**PROVIDED DATA**.

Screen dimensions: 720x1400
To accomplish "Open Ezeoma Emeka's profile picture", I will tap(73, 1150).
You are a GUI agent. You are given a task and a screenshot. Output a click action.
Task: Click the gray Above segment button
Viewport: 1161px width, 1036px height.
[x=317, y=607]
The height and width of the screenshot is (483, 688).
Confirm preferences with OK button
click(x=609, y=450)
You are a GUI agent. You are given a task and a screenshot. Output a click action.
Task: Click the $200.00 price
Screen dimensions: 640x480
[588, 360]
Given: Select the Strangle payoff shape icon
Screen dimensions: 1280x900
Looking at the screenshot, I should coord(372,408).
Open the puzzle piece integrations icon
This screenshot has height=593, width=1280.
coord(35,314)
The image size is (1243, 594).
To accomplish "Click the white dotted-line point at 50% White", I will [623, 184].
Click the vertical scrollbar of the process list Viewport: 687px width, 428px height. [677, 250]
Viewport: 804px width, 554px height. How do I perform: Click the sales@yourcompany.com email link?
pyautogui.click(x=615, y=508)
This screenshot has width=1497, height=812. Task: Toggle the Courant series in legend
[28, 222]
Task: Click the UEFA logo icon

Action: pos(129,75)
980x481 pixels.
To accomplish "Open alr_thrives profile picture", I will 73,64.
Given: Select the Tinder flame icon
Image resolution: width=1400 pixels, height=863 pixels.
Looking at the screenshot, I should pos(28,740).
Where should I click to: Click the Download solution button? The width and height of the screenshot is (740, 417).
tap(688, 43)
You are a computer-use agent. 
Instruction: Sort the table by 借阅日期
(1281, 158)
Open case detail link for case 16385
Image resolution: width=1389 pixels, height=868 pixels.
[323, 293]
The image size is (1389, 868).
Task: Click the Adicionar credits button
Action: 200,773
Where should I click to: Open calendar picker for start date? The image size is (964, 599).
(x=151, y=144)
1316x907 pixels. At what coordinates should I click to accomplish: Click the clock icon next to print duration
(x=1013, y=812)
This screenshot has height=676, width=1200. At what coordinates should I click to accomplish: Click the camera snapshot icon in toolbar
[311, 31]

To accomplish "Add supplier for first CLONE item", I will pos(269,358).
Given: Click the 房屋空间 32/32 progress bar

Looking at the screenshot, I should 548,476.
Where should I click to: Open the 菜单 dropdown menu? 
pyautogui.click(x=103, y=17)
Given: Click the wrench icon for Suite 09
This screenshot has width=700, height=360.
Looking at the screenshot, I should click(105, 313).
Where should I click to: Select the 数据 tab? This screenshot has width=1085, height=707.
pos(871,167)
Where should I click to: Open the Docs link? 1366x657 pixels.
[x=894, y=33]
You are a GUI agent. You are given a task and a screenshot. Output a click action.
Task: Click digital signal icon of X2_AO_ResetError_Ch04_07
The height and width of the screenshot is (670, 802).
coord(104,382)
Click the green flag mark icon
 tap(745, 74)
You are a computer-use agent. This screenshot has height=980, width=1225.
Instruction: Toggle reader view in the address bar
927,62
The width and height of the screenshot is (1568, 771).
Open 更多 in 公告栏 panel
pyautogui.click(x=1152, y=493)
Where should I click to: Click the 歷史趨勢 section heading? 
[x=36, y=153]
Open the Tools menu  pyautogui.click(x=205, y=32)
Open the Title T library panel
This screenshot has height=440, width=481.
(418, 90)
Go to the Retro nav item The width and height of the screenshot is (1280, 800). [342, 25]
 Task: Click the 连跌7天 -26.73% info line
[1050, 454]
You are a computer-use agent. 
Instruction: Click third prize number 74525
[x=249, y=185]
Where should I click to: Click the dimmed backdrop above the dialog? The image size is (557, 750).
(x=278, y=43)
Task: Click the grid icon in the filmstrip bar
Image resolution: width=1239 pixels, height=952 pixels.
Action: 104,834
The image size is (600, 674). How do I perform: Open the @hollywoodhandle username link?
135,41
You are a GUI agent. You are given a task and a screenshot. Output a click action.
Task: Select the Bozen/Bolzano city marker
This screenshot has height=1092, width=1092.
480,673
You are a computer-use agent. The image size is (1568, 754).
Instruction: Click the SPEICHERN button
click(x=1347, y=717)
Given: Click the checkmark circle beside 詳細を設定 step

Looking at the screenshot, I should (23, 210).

**WHAT TO PRODUCE**. The data above needs to be retyped in full, exactly as given.

**RESULT OF THIS EXERCISE**.
Screen dimensions: 720x1400
To accomplish "Open Ezeoma Emeka's profile picture", I will tap(73, 1150).
You are a GUI agent. You are given a task and a screenshot. Output a click action.
Task: Click the gray Above segment button
Viewport: 1161px width, 1036px height.
[x=317, y=607]
The height and width of the screenshot is (483, 688).
Confirm preferences with OK button
click(x=609, y=450)
You are a GUI agent. You are given a task and a screenshot. Output a click action.
Task: Click the $200.00 price
Screen dimensions: 640x480
[588, 360]
Given: Select the Strangle payoff shape icon
Screen dimensions: 1280x900
Looking at the screenshot, I should coord(372,408).
Open the puzzle piece integrations icon
This screenshot has height=593, width=1280.
coord(35,314)
The image size is (1243, 594).
To accomplish "Click the white dotted-line point at 50% White", I will [623, 184].
Click the vertical scrollbar of the process list Viewport: 687px width, 428px height. [677, 250]
Viewport: 804px width, 554px height. How do I perform: Click the sales@yourcompany.com email link?
pyautogui.click(x=615, y=508)
This screenshot has width=1497, height=812. Task: Toggle the Courant series in legend
[28, 222]
Task: Click the UEFA logo icon

Action: pos(129,75)
980x481 pixels.
To accomplish "Open alr_thrives profile picture", I will 73,64.
Given: Select the Tinder flame icon
Image resolution: width=1400 pixels, height=863 pixels.
Looking at the screenshot, I should pos(28,740).
Where should I click to: Click the Download solution button? The width and height of the screenshot is (740, 417).
tap(688, 43)
You are a computer-use agent. 
Instruction: Sort the table by 借阅日期
(1281, 158)
Open case detail link for case 16385
Image resolution: width=1389 pixels, height=868 pixels.
[323, 293]
The image size is (1389, 868).
Task: Click the Adicionar credits button
Action: 200,773
Where should I click to: Open calendar picker for start date? The image size is (964, 599).
(x=151, y=144)
1316x907 pixels. At what coordinates should I click to accomplish: Click the clock icon next to print duration
(x=1013, y=812)
This screenshot has height=676, width=1200. At what coordinates should I click to accomplish: Click the camera snapshot icon in toolbar
[311, 31]

To accomplish "Add supplier for first CLONE item", I will pos(269,358).
Given: Click the 房屋空间 32/32 progress bar

Looking at the screenshot, I should 548,476.
Where should I click to: Open the 菜单 dropdown menu? 
pyautogui.click(x=103, y=17)
Given: Click the wrench icon for Suite 09
This screenshot has width=700, height=360.
Looking at the screenshot, I should click(105, 313).
Where should I click to: Select the 数据 tab? This screenshot has width=1085, height=707.
pos(871,167)
Where should I click to: Open the Docs link? 1366x657 pixels.
[x=894, y=33]
You are a GUI agent. You are given a task and a screenshot. Output a click action.
Task: Click digital signal icon of X2_AO_ResetError_Ch04_07
The height and width of the screenshot is (670, 802).
coord(104,382)
Click the green flag mark icon
 tap(745, 74)
You are a computer-use agent. This screenshot has height=980, width=1225.
Instruction: Toggle reader view in the address bar
927,62
The width and height of the screenshot is (1568, 771).
Open 更多 in 公告栏 panel
pyautogui.click(x=1152, y=493)
Where should I click to: Click the 歷史趨勢 section heading? 
[x=36, y=153]
Open the Tools menu  pyautogui.click(x=205, y=32)
Open the Title T library panel
This screenshot has height=440, width=481.
(418, 90)
Go to the Retro nav item The width and height of the screenshot is (1280, 800). [342, 25]
 Task: Click the 连跌7天 -26.73% info line
[1050, 454]
You are a computer-use agent. 
Instruction: Click third prize number 74525
[x=249, y=185]
Where should I click to: Click the dimmed backdrop above the dialog? The image size is (557, 750).
(x=278, y=43)
Task: Click the grid icon in the filmstrip bar
Image resolution: width=1239 pixels, height=952 pixels.
Action: 104,834
The image size is (600, 674). How do I perform: Open the @hollywoodhandle username link?
135,41
You are a GUI agent. You are given a task and a screenshot. Output a click action.
Task: Select the Bozen/Bolzano city marker
This screenshot has height=1092, width=1092.
480,673
You are a computer-use agent. The image size is (1568, 754).
Instruction: Click the SPEICHERN button
click(x=1347, y=717)
Given: Click the checkmark circle beside 詳細を設定 step

Looking at the screenshot, I should (23, 210).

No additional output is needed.